The company came out and manufactured the A.D.A platforms, including the railing all while bracing underneath to keep the warranty in affect. “The problem was the platform was not level with the concrete, some rework had to be done, making it level,” said Larkin.
That is where the expertise of Ibarra, Hedberg, Grilliot, and Ochs came in. These gentlemen have taken several classes over the last four years of high school such as agriculture structures, ag power and most recently are involved in the FFA Ag Internship program under Tom Zuzelski, Intro to Ag and Ag Structures teacher. Due to their experience in the agricultural industry, they were uniquely qualified to make the necessary adjustments and construct the gates for the four platforms. “These four gentlemen are awesome and talented beyond reproach and their skill level is amazing,” said Zuzelski. When Zuzelski was in the construction industry, he did not see anyone, welding wise, who had the talent that two of them do. “Which surprised me to death, the level of ability for the age they are!”
Items to be considered were dimensions of the gates, meeting A.D.A regulations, matching the railing and hinges to the existing railing, leveling the platforms, which poles needed to be cut so the gates could swing and not hit the other gates that lead to the stairs on the court, and adjustments to two of the four projects since each side had to swing different, and how to protect the area so no damage was done.
Time was of the essence as the project needed to be completed in between volleyball and basketball seasons. “They had to have permission from all their teachers to get out of classes,” explained Principal Paul Zuzleski. The boys admitted they did have to catch up on their schoolwork in the evenings to keep the deadline.
The four built a tent around the work area. Then removed the platform. Working underneath, the legs had to be cut off to level the platform, lining up with the concrete walkway. Then rewelding the legs. Once the platform was leveled, they began cutting the existing pipe, thus gaining access from the concrete walkway to the platform. “Cutting the pipe was definitely the hardest part,” said Hedberg.
Using the handrails they cut out, they began reconstructing the gates using a MIG (metal inert gas) welder.
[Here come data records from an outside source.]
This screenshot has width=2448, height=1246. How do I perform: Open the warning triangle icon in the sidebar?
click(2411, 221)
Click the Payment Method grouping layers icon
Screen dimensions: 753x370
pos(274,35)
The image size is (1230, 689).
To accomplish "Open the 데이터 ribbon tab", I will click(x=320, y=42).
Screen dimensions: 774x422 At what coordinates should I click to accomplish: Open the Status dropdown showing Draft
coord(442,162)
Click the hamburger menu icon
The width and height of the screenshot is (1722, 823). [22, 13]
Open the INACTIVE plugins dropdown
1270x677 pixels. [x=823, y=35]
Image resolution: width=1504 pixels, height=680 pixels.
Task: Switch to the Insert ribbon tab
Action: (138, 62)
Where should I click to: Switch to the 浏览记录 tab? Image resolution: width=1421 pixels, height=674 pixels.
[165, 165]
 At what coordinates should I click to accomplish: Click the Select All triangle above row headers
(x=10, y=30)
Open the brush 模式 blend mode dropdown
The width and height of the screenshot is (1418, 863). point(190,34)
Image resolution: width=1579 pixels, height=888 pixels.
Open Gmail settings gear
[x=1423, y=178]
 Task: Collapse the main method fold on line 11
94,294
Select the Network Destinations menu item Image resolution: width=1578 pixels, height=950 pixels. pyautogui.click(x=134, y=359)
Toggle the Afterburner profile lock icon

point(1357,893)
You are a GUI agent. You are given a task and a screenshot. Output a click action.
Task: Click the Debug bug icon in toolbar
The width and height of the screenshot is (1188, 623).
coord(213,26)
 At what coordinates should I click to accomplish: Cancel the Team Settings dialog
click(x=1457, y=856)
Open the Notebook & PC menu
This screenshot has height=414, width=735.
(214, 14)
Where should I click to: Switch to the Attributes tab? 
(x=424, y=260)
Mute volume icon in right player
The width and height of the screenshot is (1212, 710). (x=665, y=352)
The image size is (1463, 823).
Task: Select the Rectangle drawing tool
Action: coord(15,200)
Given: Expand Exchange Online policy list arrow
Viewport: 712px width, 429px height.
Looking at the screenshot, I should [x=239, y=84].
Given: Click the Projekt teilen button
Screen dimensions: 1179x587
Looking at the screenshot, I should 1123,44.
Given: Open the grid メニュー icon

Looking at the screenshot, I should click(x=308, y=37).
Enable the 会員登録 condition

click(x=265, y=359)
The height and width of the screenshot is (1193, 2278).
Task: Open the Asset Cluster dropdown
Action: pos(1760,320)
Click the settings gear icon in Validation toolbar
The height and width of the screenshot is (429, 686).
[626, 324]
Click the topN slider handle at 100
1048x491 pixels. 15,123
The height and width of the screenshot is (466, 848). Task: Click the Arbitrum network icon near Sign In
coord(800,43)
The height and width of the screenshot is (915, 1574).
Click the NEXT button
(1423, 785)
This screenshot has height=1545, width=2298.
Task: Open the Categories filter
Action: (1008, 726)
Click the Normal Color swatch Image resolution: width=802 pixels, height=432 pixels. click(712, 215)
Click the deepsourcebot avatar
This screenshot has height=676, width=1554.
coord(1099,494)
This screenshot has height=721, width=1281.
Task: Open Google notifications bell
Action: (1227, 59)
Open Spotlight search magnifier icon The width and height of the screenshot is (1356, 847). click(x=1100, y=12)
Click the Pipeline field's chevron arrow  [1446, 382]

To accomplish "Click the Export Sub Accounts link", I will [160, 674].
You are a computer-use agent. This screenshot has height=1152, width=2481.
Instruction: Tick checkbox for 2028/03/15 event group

Ochs explained the MIG welder doesn’t react with the atmosphere so it can shield the wire welding to keep it clean
Where the bare metal is exposed on the gates, they needed to paint them to match the black rails on the platform. In order for the gates, platforms and existing handrails to match, the decision was made to paint all of them black. Larkin contacted Coleman Sprinkler, who had done painting when the gym was being built, to paint all the handrails to match the platforms and gates. “They did a great job and were able to complete the project in the short amount of time,” said Larkin.
Phyllis Horning who has experienced some challenges when bringing her sister to activities thinks it’s great to have this done and hopes her sister will be able to attend some games to take advantage of the platforms, “I hope it works well for her.”
Jed Simon, instructor for Ag Power and Metals I and II said, “These four boys are probably the best in the program, needing very little guidance or instruction to get the job done and completed the job in the time allotted in a very professional manner.”
He was proud of them and when they needed help, they asked. Otherwise they worked on their own without supervision. “I hope there are more in the future like them!”
As a parent of a child in a wheelchair, Laryce Schwieterman said, “I found out with our daughter that until you have someone in a wheelchair, you might not necessarily notice what is needed to get them where you need to go.” She went on to explain that for those with disabilities, it is important for them to participate and enjoy school functions without it being difficult to do so, “I commend these students for thinking of others.”